● **Document segment**

==========

Photo: picture alliance / ZUMAPRESS.com | Andre M. Chang

On 14 February, the the International Panel on Climate Change (IPCC) started the final negotiations on the second part of its Sixth Assessment Report. It published them two weeks later. In these reports, thousands of scientists summarize the state of research on climate change. While the first part of the report deals with the causes of global warming, the second part focuses on the consequences of climate change that are to be expected — or that are already being felt, as reports from our offices in Africa show. In Senegal, villages are being forced to give way to the rising sea, and rice farmers are losing their livelihoods. In southern Africa, the worst drought in decades causes water shortages and famine — phenomena that will become more frequent and more severe as temperatures rise.

At the IPCC press conference held last Monday, UN Secretary General António Guterres described the newly released report as “an atlas of human suffering”. The second part of the sixth assessment report, summarizing the scientific knowledge to date on the impacts of global warming, illustrates how almost the entire global population will be affected, and concludes that approximately half of the global population is situated in areas highly vulnerable to the impacts of climate change — primarily through increasing frequency and intensity of droughts, floods, and heatwaves.

Ecosystems constituting human life support systems, according to the report, face the severe threat of mass die-off, in particular coral reefs and forests. Coastal areas and low-lying islands are already suffering from rising sea levels, a risk which will become unmanageable even if global warming is held to an 1.5°C average.

==========

● **Provided records**
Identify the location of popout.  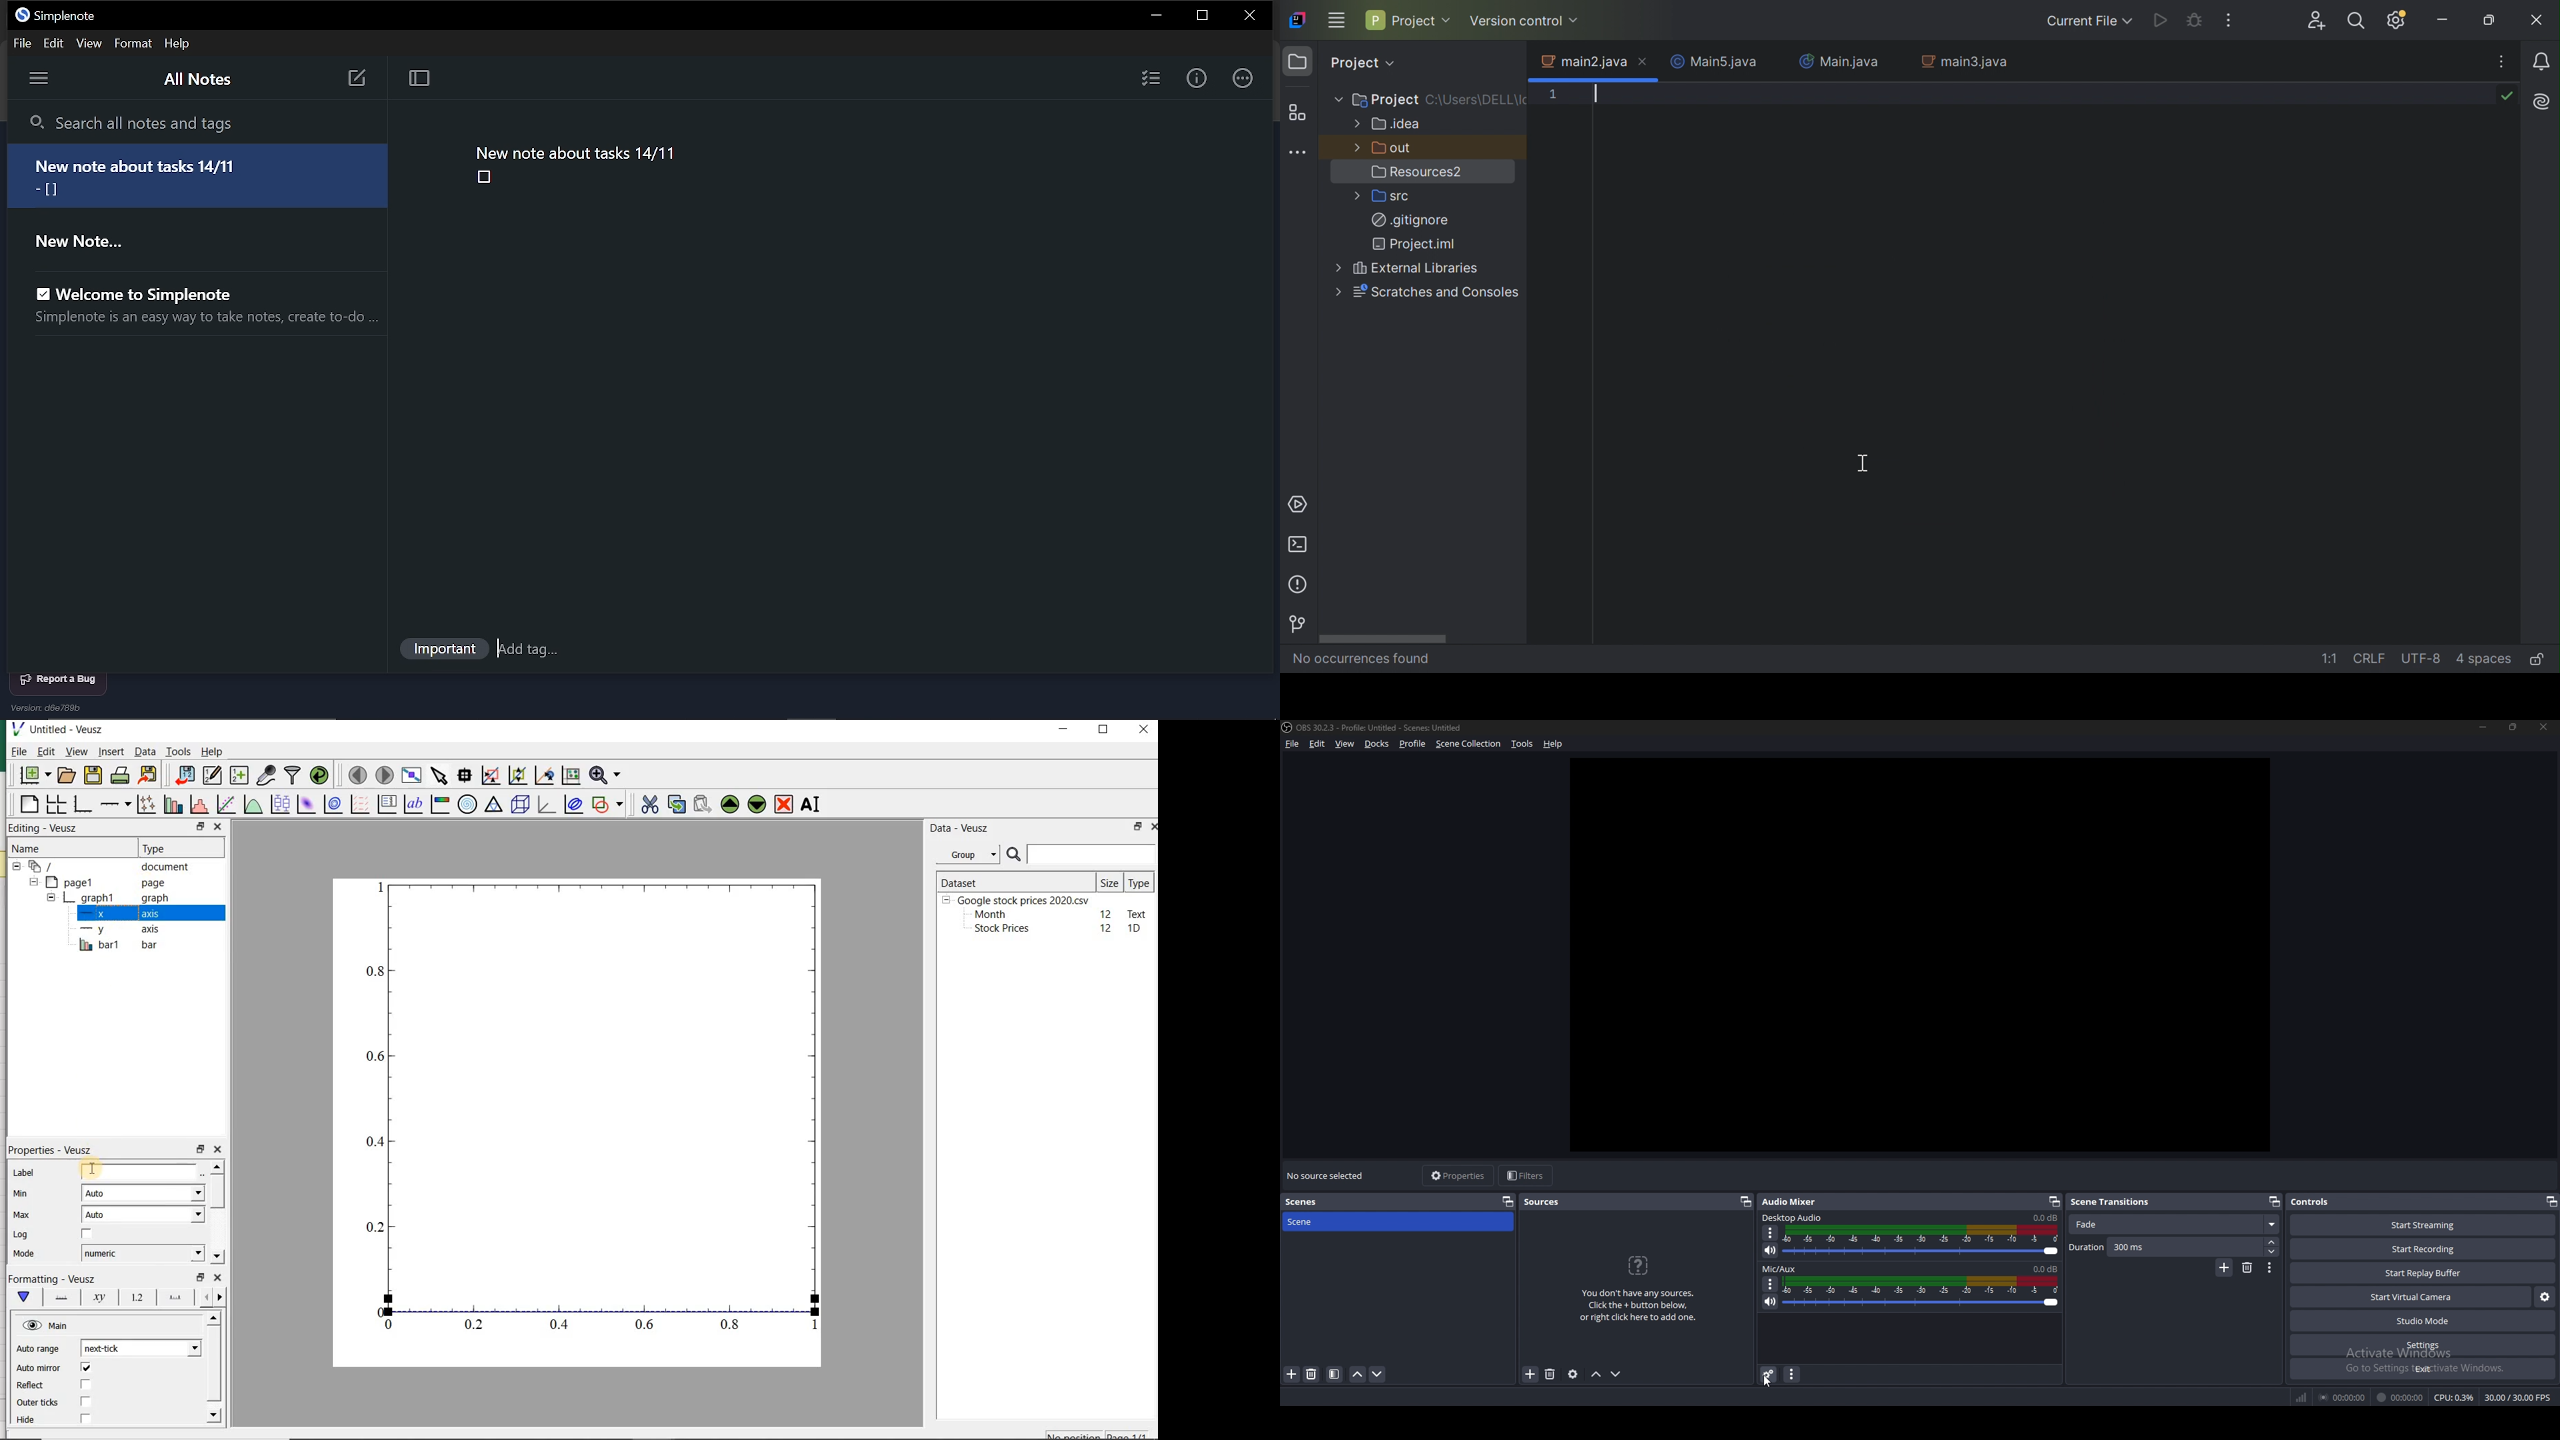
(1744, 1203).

==========

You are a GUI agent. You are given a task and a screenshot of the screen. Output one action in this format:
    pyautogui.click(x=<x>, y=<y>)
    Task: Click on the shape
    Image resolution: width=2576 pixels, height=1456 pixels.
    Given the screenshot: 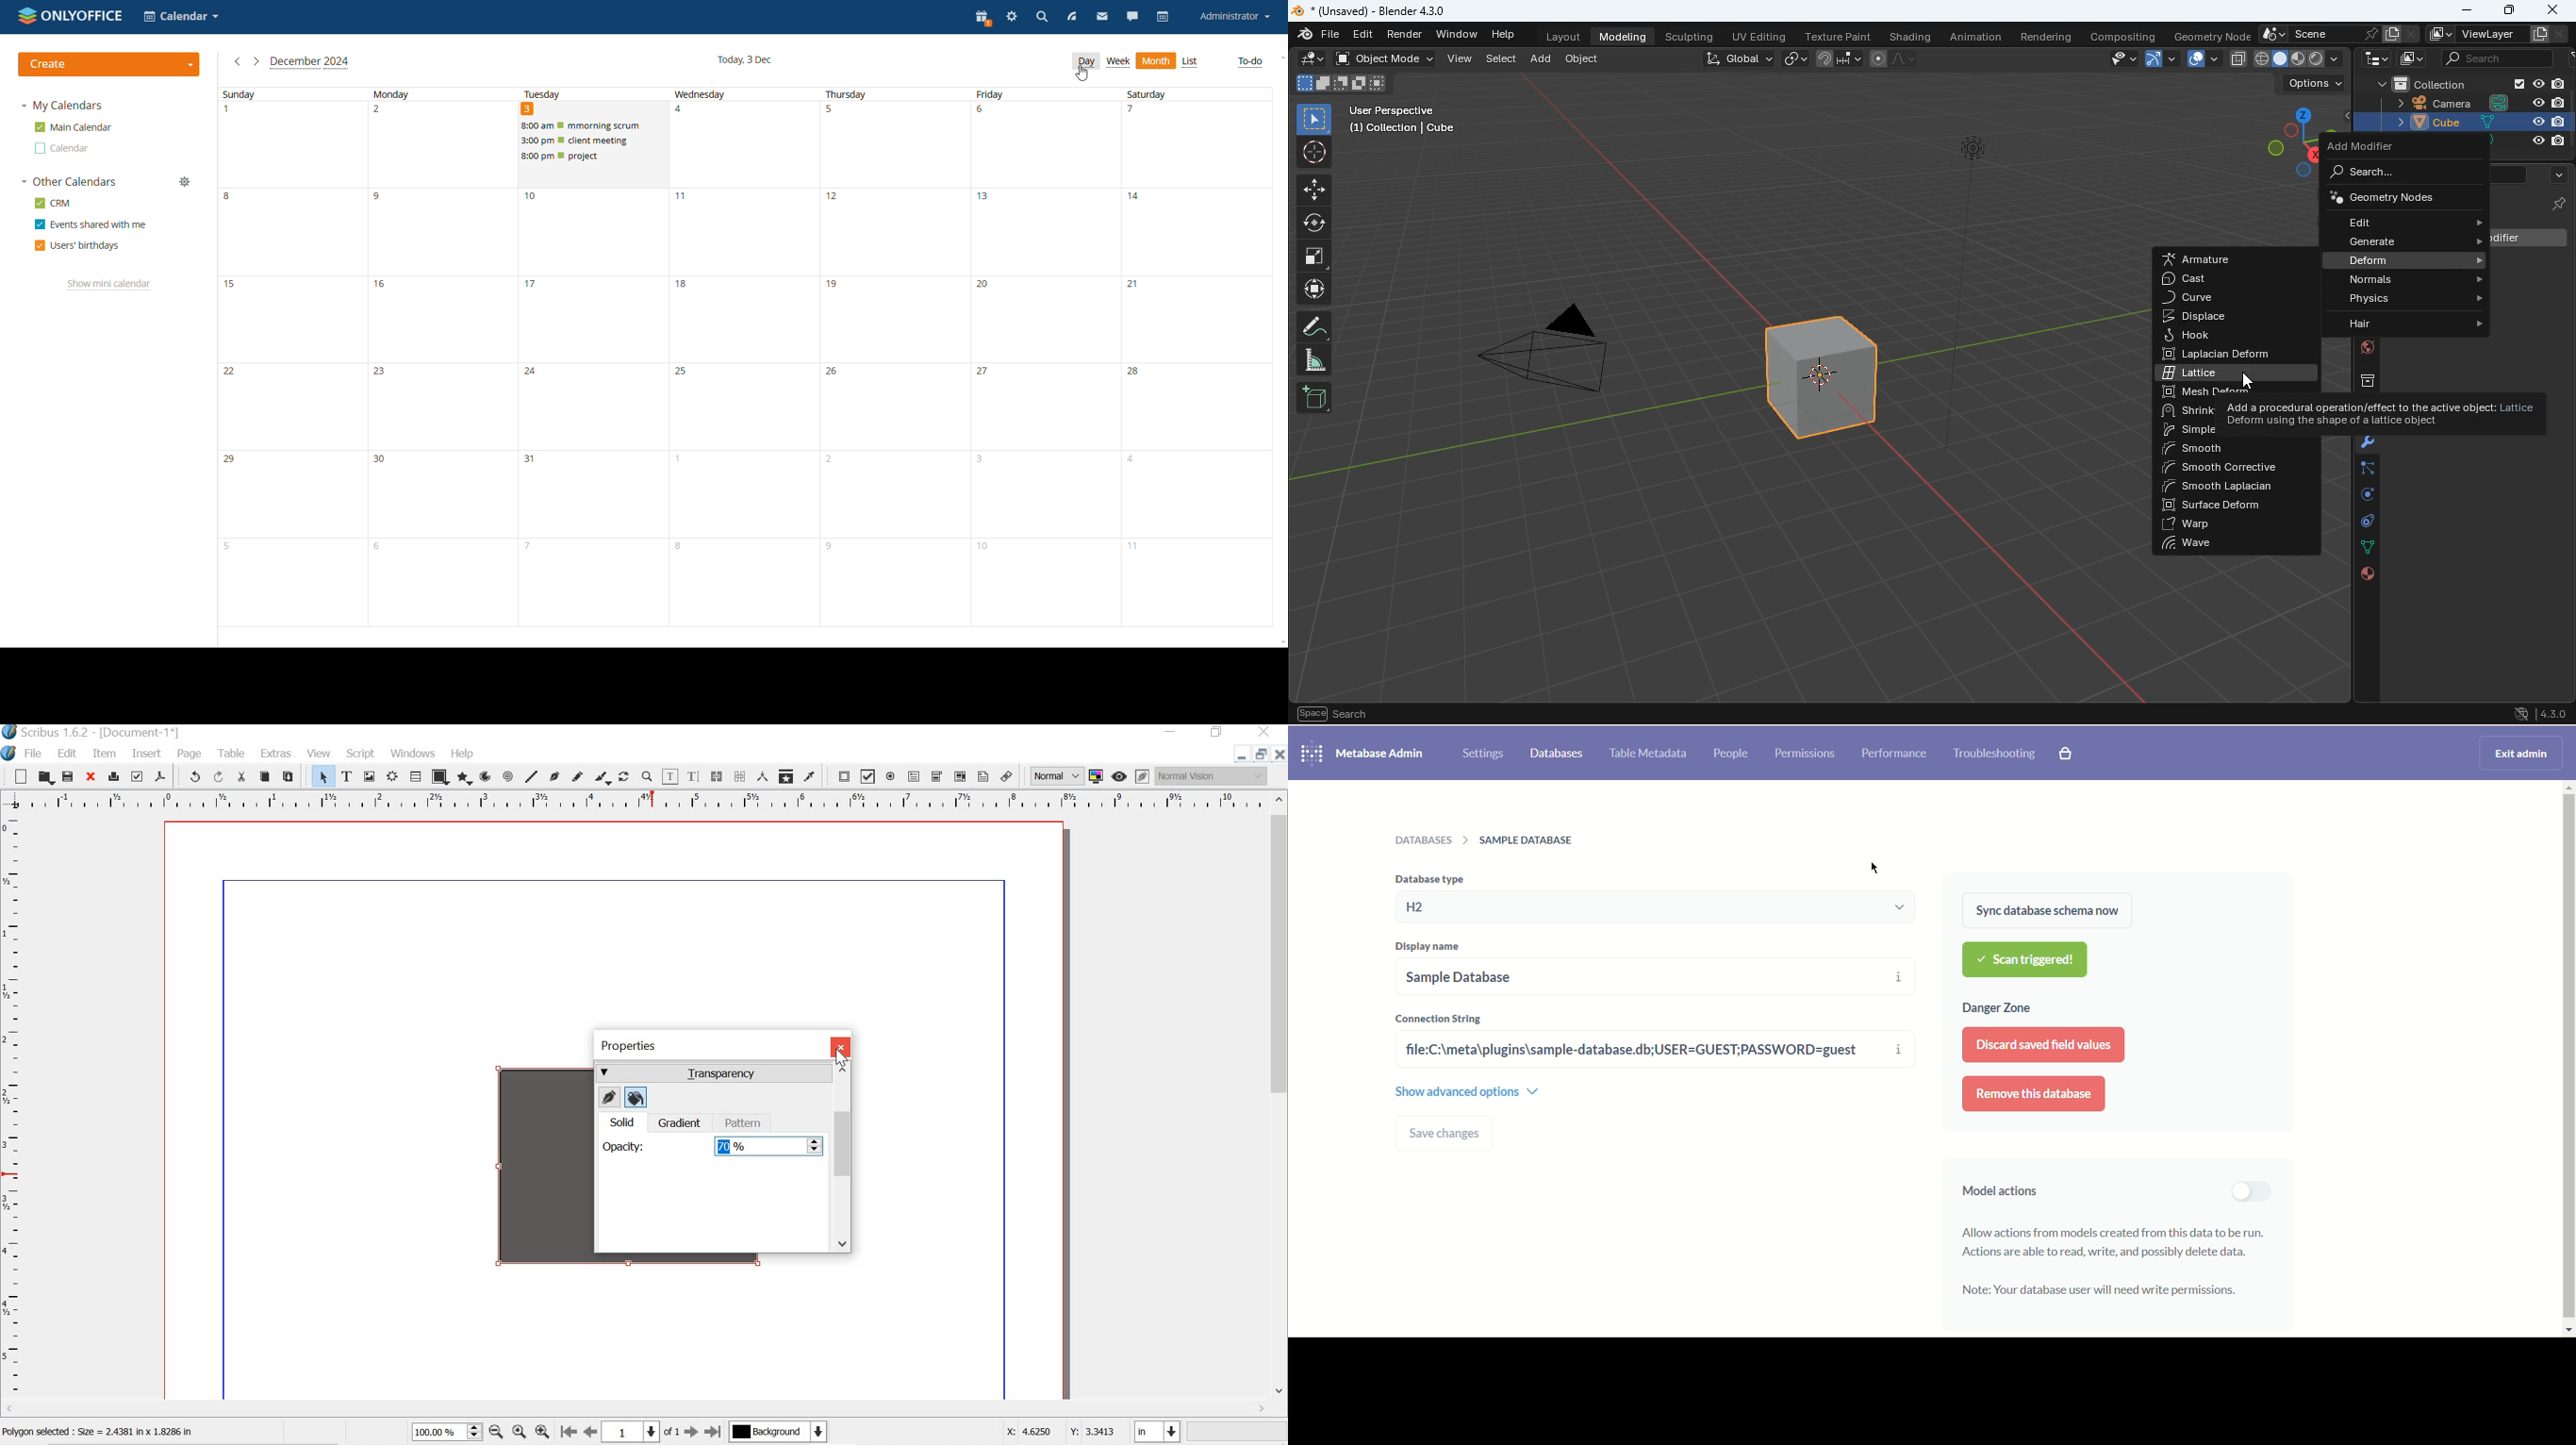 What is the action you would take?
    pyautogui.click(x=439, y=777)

==========

● **What you will do**
(1) In the IPCC text, rewrite the passage starting with "At the IPCC" and going on through "floods, and heatwaves.", putting "heat waves" in place of "heatwaves".
(2) State whether each statement agrees with the IPCC text, answering yes or no and quoting the deciding words: (a) the first part of the report deals with the consequences of climate change; (b) António Guterres called the report "an atlas of human suffering"; (c) about half of the global population lives in areas highly vulnerable to the impacts of climate change.
Base every answer on the IPCC text alone.

● **Solutions to the tasks**
(1)
At the IPCC press conference held last Monday, UN Secretary General António Guterres described the newly released report as “an atlas of human suffering”. The second part of the sixth assessment report, summarizing the scientific knowledge to date on the impacts of global warming, illustrates how almost the entire global population will be affected, and concludes that approximately half of the global population is situated in areas highly vulnerable to the impacts of climate change — primarily through increasing frequency and intensity of droughts, floods, and heat waves.

(2)
(a) No: "the first part of the report deals with the causes of global warming"
(b) Yes: "UN Secretary General António Guterres described the newly released report as “an atlas of human suffering”"
(c) Yes: "approximately half of the global population is situated in areas highly vulnerable to the impacts of climate change"